Wood, as an abundantly available renewable resource, due to its advantages of being lightweight and beautiful, has been widely used in building materials, furniture manufacturing, and interior decoration. However, the hydrophilic property of wood causes it to be susceptible to deterioration and dimensional instability, which significantly limits its scope of use [1,2]. An effective way to avoid the above problems is to modify wood to introduce superhydrophobicity, which can isolate direct water contact [3]. Lin et al. produced dimensionally and thermally stable antifouling wood by modifying the wood with poly(methylhydrogen)siloxane, which had a contact angle of 150° in the cross-section of the wood [4]. Ou et al. produced a superhydrophobic coating on the wood surface by one-step immersion in a composite silane solution, which provided the wood with excellent water/moisture repellency [5]. Cao et al. constructed a transparent superhydrophobic coating by brushing a ZIF-8/HDTMS hybrid emulsion on the wood surface, which improved the stain resistance and durability of the wood’s surface [6].
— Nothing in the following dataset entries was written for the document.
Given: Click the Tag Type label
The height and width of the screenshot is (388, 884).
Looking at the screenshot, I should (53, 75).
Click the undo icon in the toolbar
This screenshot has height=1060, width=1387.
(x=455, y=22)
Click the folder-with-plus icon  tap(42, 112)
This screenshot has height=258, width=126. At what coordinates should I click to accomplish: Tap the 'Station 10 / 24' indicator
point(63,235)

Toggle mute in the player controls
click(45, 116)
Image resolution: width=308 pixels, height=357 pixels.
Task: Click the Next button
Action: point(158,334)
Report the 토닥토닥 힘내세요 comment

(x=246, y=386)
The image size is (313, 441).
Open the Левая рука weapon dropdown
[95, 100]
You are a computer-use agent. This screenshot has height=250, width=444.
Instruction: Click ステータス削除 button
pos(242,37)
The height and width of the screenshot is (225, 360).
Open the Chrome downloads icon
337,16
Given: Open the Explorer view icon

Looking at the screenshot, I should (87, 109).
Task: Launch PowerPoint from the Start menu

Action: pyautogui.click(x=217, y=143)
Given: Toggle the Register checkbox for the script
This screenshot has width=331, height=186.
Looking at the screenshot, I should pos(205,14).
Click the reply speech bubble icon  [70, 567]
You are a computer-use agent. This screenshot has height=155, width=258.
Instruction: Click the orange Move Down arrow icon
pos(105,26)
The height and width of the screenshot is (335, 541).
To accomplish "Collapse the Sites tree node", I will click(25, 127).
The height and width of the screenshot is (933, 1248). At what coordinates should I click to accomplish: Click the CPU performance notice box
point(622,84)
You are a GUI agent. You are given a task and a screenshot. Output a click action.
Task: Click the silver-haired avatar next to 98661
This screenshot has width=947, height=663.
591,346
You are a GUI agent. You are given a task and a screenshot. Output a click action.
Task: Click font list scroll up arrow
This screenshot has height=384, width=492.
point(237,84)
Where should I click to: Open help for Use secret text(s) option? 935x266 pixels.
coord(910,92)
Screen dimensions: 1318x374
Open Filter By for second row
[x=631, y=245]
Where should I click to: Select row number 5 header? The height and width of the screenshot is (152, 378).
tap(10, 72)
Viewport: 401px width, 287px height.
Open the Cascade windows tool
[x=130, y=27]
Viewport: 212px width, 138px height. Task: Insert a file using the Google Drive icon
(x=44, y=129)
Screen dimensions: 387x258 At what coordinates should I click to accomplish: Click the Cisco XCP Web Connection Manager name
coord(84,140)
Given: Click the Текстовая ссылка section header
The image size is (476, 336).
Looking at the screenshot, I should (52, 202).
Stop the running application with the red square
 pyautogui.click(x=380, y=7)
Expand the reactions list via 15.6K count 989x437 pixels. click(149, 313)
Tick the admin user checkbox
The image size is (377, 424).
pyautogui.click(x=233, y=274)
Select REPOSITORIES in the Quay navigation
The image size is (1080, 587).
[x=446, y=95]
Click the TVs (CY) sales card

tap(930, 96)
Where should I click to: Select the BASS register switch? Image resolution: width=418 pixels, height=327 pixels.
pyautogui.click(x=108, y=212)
Superhydrophobic surfaces typically exhibit extreme water repellency, possessing high contact angles (>150°) and low roll-off angles (<10°) [7,8]. Superhydrophobic coatings have been widely used in applications such as self-cleaning [9], corrosion protection [10], anti-icing [11], and water–oil separation [12]. In recent years, numerous methods to construct superhydrophobic coatings on wood surfaces have been proposed. Wang et al. prepared a superhydrophobic surface on wood by preparing silica coating through a sol–gel process and fluorination [13]. In order to satisfy the demands of esthetics, the coating has to be as transparent as possible to retain the color and grain of the original wood while achieving superhydrophobic properties. Yue et al. fabricated a transparent and durable polysiloxane/SiO₂ coating for wood surfaces [14]. In addition, low-surface-energy reagents such as fluorine-containing and petroleum-based long-chain hydrocarbons are often used to prepare superhydrophobic coatings. Nevertheless, these reagents show difficulty degrading in the ecosystem, which can cause environmental and health problems [15,16,17]. Natural waxes, such as carnauba wax and beeswax, provide an environmentally friendly source of low-surface-energy hydrocarbons for superhydrophobic coatings, which are extremely abundant in nature [18,19]. Zhang et al. constructed a superhydrophobic surface with a low roll-off angle on paper by coating with a mixed emulsion of beeswax and carnauba wax [20].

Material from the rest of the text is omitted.